DATA FOR THE TASK |
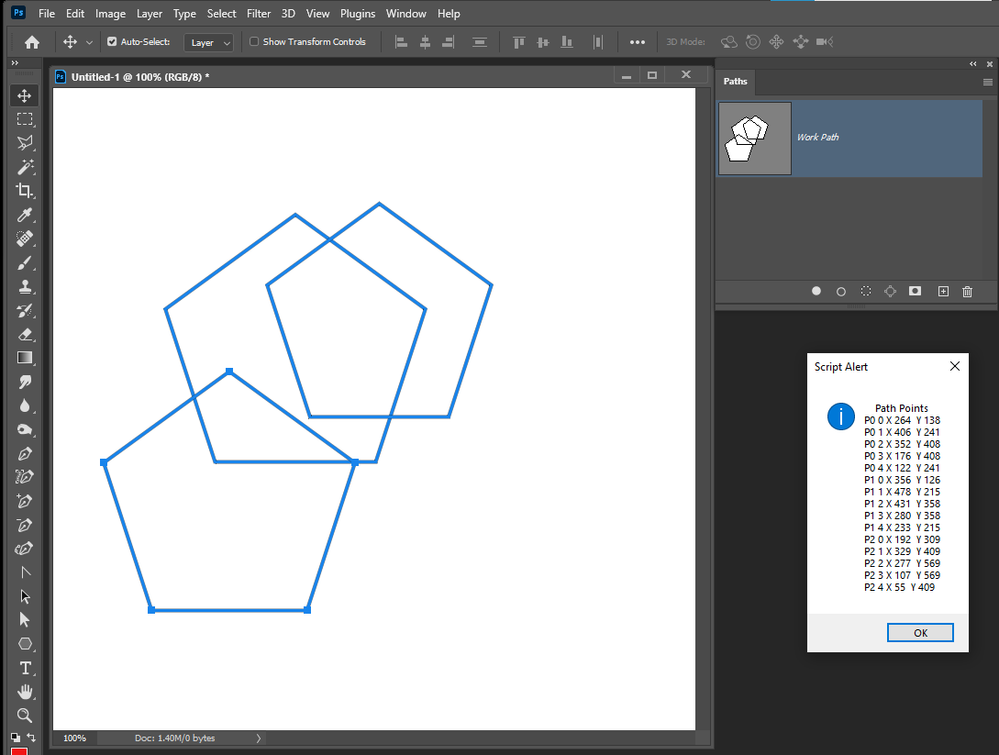The image size is (999, 755).
Task: Select the Horizontal Type tool
Action: (x=24, y=668)
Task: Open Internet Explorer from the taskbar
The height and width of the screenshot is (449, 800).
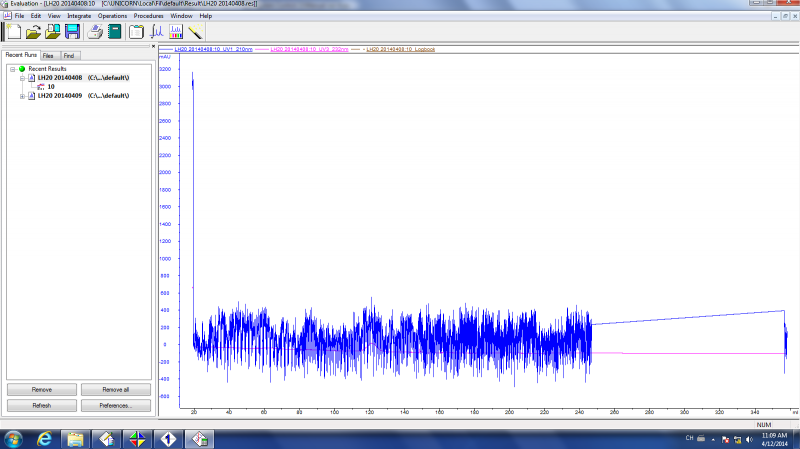Action: pos(44,438)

WHAT NEEDS TO BE DONE | Restate, word for word, each line from the line containing "The height and" through the end of the entries above; the pictures are not part of the copy.

EXERCISE ANSWER |
The height and width of the screenshot is (449, 800).
Action: pos(44,438)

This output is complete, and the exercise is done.